Estas realidades seculares constituyeron el diseño socio-político-institucional del ser histórico, existencial, del cual no cabría esperar otra cosa que una organización intercomunalista de los pueblos que evolucionarían forzosamente hacia una estructura de tipo federal.


La mentalidad centralista-unitaria en lo simbólico

Después de largas luchas de los argentinos por imponer el ideario federal de los pueblos interiores, el centralismo autoritario tuvo vigencia mucho mas allá de dictada la Constitución Federal de 1853, mucho más allá de Pavón (1861). Después de 1853, por mucho tiempo tuvimos una fachada federal pero continuábamos en el centralismo.

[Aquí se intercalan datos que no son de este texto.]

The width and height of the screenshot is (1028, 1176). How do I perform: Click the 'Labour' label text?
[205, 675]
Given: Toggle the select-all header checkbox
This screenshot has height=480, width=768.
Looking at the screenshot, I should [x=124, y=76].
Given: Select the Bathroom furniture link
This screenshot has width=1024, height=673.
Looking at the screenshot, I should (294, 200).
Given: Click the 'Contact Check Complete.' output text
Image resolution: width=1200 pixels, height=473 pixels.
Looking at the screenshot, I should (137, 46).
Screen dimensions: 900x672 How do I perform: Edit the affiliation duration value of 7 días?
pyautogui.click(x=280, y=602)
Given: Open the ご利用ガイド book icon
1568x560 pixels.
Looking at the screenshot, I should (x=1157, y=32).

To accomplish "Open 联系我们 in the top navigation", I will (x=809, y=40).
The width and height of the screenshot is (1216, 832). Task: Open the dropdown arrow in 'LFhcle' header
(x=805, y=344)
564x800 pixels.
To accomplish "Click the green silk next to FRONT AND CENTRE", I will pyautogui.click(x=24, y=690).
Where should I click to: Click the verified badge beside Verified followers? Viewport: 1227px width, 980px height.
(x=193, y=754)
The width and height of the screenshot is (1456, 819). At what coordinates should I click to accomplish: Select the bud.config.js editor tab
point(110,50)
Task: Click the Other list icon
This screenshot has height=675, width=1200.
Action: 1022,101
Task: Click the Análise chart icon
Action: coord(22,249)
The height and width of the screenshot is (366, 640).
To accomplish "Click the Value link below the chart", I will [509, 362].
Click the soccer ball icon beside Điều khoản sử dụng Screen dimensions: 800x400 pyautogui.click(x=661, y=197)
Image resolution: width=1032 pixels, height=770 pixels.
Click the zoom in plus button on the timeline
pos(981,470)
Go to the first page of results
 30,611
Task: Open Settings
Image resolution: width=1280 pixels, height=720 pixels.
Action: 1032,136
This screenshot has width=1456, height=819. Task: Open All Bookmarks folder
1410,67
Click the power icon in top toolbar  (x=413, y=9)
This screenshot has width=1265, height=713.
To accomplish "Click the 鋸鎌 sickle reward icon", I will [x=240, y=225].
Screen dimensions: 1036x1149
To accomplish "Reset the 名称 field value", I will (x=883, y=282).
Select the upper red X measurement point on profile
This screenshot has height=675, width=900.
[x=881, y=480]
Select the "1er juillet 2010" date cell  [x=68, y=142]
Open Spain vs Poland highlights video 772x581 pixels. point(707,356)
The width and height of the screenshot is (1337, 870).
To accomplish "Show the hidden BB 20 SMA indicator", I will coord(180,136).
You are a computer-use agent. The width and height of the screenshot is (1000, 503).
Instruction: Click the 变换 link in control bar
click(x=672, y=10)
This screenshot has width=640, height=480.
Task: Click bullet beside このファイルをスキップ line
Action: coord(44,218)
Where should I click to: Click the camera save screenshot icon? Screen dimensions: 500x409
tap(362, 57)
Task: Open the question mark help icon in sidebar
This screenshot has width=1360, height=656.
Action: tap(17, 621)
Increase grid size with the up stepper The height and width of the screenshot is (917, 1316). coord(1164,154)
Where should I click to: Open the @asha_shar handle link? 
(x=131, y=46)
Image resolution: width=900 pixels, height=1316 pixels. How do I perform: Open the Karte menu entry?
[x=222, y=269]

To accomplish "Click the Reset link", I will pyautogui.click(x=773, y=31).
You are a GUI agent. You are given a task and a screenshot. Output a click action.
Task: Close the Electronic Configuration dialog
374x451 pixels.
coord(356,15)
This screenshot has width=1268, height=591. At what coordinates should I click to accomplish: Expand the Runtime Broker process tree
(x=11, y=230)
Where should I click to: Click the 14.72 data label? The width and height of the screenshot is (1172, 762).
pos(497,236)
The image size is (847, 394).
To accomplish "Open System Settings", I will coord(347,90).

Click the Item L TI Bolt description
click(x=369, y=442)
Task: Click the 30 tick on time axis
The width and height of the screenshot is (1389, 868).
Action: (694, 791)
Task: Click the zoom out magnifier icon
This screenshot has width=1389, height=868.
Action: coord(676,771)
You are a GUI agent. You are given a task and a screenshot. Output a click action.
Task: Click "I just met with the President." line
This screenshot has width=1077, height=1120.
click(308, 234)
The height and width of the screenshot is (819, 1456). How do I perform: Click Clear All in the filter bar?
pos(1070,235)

Este centralismo se dio también en la negación de los símbolos provinciales, en especial las banderas, porque «...atentaban contra la unidad nacional». Tal fue este negativismo absoluto, que prácticamente hasta fines del siglo XX sólo Santa Fe y Entre Ríos llegaron a hacer flamear oficialmente sus banderas provinciales. Recién a partir de esa época algunas provincias comenzaron a darse bandera por ley de sus Legislaturas o Convenciones Reformadoras Constituyentes. Aún hoy existen poderes de los estados provinciales en que la bandera local no se coloca en las salas de audiencias judiciales; cuán diferente a los tribunales estaduales que respetan la jurisdicción local y no tienen ningún empacho en colocar la bandera del estado particular, como ocurre en los Estados Unidos de Norteamérica donde detrás del estrado del magistrado, o de la corte, además del pabellón nacional también está la del estado local.